Heather Dubrow isn’t having it when it comes to comments about her youngest daughter Coco Dubrow.
“So proud to be with Kat & Coco at the Mother/Daughter luncheon! Here are some pics with our besties big and small! Amazing job @ncljrsnb and an incredible cause! #highhopes #charity,” Heather captioned the set of photos.
However, some of Heather’s Instagram followers didn’t understand why Coco was dressed in a cool lavender tux with a pink bowtie and Vans instead of a dress and heels like her Mom and sister.
Fans quickly began questioning Coco’s outfit choice and her sexuality. For the record, Coco is 9 and seems to enjoy dressing in tomboy style, which is pretty normal for many children.
While Heather did not feed the trolls by responding to their baited comments on Instagram, she did address them on her podcast, Heather Dubrow’s World.
“First of all, um, why do you care? Who’s talking about a child on social media like that”, Heather questioned. As for those unsettling remarks, Heather calls them “incredibly unenlightened”.
Heather is also making it clear that she isn’t here for people shaming her child or making assumptions about her 9-year-olds sexuality.
“I love [the suit] and I have news for you. I don’t care if [Coco] likes girls, boys, both, none.” Heather continued, “I don’t care who or what she likes as long as she’s a good, functioning, happy, independent, amazing, human being. That is all I care about. And she loved her suit so much.”
Thankfully, not all the comments about Coco’s ensemble were negative. Heather acknowledged the support for Coco’s outfit since she picked it out herself.
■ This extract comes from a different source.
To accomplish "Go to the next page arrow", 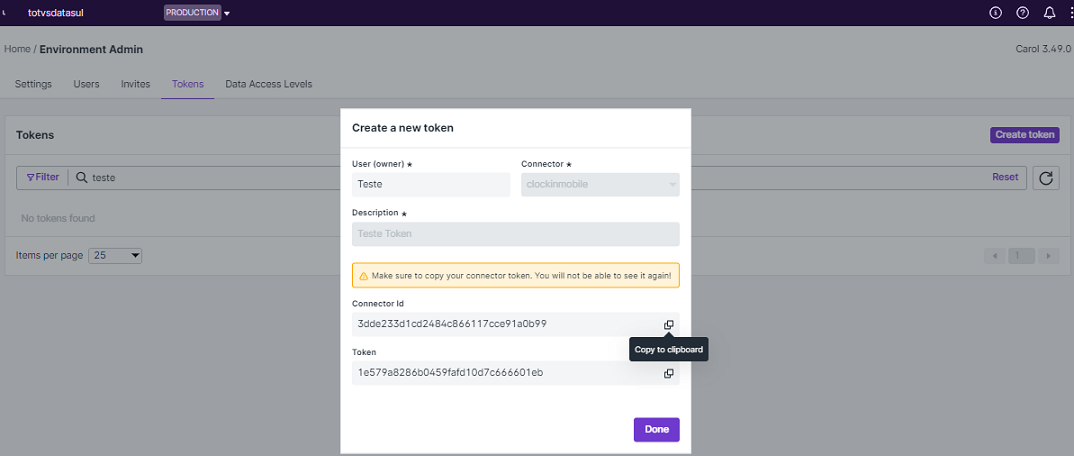I will point(1048,256).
“Still, not all of the feedback on Coco’s look was negative. ‘A lot of people wrote a comment that I love, which was saying clothing doesn’t have gender, it’s just clothing’,” Heather admitted.
I think Coco looks completely adorable! She’s a kid let her dress how she wants to. I love how Heather handled this situation.
Thoughts on the comments about Coco? How would you address someone who shamed how your kid dresses? Did Heather handle the situation the right way? Should criticizing children be off limits?